● **STATED TASK**
Starting at the beginning of the material and stopping after the line that contains "tap(961, 466)", reproduce those lines with "function bar" changed to "toolbar" and everything else left as it stands.

● **INPUT MATERIAL**

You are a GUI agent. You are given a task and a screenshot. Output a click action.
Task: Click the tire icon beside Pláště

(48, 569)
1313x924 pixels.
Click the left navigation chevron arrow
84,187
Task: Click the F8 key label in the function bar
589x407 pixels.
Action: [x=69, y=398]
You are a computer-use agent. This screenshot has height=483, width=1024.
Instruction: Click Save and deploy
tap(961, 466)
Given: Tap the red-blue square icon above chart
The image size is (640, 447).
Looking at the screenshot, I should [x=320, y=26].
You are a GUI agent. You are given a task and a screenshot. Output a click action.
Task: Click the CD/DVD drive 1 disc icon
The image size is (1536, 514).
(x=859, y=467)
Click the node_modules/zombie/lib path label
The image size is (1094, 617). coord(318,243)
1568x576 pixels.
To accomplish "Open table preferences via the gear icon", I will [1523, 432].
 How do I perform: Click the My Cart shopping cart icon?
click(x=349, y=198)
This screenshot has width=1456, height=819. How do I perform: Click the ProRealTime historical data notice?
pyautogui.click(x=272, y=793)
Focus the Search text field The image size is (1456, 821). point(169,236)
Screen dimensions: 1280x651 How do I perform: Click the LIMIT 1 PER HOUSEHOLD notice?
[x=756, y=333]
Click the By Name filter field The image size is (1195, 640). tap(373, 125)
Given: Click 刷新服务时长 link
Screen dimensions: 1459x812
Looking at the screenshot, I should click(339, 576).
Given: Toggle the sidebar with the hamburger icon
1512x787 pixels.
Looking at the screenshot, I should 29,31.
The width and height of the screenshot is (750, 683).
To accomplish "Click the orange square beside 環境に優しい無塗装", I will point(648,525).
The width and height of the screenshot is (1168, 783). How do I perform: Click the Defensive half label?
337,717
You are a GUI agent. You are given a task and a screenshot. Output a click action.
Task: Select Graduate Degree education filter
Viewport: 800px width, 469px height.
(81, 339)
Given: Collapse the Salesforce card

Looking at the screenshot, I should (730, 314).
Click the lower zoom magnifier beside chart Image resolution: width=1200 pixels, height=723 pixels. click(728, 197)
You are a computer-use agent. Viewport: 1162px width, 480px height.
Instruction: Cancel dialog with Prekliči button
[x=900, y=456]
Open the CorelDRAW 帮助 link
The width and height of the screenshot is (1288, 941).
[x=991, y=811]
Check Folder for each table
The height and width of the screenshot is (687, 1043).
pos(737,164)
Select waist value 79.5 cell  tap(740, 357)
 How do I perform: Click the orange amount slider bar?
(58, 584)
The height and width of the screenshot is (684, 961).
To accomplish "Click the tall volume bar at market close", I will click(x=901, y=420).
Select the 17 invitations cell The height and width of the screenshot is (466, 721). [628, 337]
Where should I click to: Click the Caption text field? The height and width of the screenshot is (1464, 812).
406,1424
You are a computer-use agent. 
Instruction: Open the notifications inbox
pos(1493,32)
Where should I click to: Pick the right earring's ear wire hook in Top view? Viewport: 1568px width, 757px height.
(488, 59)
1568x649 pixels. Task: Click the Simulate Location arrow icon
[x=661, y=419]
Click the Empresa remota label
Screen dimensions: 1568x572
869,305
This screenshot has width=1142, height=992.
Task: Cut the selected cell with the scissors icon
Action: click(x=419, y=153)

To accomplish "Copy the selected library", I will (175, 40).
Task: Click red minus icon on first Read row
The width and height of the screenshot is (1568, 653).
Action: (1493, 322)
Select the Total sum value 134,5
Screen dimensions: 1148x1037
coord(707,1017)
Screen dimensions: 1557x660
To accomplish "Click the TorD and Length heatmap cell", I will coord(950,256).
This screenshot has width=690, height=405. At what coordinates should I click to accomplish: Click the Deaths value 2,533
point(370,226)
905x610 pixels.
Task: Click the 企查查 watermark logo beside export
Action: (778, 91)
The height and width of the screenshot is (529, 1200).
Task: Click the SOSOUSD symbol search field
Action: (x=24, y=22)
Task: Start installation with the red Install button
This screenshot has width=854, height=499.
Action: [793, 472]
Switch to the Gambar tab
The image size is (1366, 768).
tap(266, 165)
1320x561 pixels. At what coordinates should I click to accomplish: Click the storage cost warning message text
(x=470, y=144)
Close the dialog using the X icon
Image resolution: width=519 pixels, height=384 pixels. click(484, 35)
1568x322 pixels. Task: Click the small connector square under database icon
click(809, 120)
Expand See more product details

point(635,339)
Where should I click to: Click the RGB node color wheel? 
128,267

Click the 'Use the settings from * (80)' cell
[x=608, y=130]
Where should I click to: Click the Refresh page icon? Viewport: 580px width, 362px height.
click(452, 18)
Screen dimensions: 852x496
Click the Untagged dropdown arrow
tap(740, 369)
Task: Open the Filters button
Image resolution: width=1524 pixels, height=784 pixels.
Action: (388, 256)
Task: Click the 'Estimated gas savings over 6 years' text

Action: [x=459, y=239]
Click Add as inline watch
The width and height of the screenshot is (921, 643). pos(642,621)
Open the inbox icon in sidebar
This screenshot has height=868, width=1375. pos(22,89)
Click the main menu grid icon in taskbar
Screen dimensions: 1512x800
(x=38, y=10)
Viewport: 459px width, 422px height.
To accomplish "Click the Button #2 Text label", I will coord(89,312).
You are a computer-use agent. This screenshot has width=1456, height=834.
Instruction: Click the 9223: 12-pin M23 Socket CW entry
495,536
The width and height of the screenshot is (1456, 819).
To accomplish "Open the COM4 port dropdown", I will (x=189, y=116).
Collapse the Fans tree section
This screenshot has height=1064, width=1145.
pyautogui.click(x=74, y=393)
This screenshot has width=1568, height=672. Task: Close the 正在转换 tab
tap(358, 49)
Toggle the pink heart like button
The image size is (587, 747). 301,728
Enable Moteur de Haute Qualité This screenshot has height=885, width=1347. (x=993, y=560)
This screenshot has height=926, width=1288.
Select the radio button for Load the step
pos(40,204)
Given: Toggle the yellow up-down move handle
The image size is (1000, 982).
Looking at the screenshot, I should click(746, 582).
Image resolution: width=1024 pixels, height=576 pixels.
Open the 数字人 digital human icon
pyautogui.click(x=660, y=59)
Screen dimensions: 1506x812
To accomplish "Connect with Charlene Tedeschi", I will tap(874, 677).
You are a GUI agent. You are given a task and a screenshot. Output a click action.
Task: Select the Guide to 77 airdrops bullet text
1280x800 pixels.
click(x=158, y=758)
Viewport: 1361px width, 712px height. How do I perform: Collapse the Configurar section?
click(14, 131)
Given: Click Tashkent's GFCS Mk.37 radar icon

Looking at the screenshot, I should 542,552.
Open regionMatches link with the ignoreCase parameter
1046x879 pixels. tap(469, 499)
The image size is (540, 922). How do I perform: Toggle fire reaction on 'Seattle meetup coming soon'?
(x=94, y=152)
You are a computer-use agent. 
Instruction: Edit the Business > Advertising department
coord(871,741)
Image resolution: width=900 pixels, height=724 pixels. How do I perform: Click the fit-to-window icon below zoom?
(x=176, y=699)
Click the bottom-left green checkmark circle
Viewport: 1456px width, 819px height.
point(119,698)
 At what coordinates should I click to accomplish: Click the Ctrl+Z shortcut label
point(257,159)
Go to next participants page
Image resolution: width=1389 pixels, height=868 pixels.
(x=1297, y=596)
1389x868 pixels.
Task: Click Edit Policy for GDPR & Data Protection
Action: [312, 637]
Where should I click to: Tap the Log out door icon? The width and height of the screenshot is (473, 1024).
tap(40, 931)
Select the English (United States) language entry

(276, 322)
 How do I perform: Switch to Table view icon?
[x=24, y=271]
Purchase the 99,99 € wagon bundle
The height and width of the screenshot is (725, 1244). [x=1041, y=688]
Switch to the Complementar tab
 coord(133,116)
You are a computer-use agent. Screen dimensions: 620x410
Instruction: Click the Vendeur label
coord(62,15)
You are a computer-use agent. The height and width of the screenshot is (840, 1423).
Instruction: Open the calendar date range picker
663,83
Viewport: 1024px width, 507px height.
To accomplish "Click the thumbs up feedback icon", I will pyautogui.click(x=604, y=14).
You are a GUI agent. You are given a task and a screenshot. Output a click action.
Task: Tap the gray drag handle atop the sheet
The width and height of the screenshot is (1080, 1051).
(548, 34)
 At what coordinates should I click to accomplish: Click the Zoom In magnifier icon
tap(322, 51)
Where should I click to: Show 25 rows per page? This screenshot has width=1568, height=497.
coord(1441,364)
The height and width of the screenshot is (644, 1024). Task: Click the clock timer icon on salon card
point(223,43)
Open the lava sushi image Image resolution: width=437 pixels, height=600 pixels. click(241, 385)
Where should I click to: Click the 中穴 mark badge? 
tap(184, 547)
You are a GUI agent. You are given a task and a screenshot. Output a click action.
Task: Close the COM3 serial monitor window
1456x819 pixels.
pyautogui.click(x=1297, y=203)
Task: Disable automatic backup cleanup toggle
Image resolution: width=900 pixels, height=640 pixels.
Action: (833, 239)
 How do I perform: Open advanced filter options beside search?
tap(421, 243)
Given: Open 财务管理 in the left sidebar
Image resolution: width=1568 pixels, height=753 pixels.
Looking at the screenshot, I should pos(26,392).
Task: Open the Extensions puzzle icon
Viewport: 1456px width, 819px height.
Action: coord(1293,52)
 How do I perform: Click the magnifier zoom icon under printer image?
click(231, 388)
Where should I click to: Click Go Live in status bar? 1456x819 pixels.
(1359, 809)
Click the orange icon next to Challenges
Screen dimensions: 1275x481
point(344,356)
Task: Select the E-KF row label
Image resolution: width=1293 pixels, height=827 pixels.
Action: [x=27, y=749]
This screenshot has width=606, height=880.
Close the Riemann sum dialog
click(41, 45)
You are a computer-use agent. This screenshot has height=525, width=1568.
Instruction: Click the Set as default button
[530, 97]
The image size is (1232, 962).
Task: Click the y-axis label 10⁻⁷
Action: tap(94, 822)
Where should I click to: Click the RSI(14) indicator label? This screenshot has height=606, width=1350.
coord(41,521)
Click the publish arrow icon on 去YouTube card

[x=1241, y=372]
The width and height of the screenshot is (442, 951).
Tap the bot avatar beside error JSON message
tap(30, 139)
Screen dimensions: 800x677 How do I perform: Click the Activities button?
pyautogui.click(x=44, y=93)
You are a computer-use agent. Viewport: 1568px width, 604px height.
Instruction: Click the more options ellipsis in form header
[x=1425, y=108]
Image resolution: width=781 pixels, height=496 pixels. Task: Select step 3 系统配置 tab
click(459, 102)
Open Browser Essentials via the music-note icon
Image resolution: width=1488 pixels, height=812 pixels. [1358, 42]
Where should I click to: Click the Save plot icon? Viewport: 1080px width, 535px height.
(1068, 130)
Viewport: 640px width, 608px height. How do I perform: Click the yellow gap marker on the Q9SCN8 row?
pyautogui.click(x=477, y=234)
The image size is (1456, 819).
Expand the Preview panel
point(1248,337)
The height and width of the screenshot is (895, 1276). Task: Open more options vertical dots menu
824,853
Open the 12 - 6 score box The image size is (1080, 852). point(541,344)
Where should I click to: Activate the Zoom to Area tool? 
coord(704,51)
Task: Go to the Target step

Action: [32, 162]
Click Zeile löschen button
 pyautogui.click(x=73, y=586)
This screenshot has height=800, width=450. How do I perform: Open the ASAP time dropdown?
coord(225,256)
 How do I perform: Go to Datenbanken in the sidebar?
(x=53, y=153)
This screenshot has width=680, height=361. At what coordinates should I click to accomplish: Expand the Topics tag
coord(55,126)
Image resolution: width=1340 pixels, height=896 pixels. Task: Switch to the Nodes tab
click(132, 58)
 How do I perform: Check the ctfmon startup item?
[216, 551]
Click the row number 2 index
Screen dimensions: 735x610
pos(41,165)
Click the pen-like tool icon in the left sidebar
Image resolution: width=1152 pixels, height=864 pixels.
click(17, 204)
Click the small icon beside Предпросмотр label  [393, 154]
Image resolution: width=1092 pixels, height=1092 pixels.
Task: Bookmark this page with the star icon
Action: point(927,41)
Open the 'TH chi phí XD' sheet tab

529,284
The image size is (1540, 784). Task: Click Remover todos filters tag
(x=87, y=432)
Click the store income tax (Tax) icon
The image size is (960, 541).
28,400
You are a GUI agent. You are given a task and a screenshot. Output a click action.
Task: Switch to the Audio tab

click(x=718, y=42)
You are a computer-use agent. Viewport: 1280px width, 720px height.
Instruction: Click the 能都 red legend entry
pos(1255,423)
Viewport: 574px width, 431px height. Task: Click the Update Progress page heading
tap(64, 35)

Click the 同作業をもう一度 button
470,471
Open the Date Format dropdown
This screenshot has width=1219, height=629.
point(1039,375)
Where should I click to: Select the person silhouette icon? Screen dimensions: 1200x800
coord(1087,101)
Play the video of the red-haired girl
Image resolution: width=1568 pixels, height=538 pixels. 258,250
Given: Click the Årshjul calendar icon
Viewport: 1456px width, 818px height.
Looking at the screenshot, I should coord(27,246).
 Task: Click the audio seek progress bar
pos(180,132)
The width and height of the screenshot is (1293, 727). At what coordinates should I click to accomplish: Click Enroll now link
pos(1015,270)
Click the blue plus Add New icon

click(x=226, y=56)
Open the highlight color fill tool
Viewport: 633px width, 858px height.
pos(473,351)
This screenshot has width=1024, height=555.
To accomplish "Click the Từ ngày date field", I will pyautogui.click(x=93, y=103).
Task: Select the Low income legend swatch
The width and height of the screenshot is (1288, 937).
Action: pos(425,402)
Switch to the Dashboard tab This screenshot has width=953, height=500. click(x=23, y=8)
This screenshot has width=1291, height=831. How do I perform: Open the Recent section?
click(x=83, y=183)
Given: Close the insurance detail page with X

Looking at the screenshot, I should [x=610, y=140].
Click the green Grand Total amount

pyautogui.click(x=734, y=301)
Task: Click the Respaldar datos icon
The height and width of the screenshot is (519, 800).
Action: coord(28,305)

● **EXERCISE ANSWER**
You are a GUI agent. You are given a task and a screenshot. Output a click action.
Task: Click the tire icon beside Pláště

(48, 569)
1313x924 pixels.
Click the left navigation chevron arrow
84,187
Task: Click the F8 key label in the toolbar
589x407 pixels.
Action: [x=69, y=398]
You are a computer-use agent. This screenshot has height=483, width=1024.
Instruction: Click Save and deploy
tap(961, 466)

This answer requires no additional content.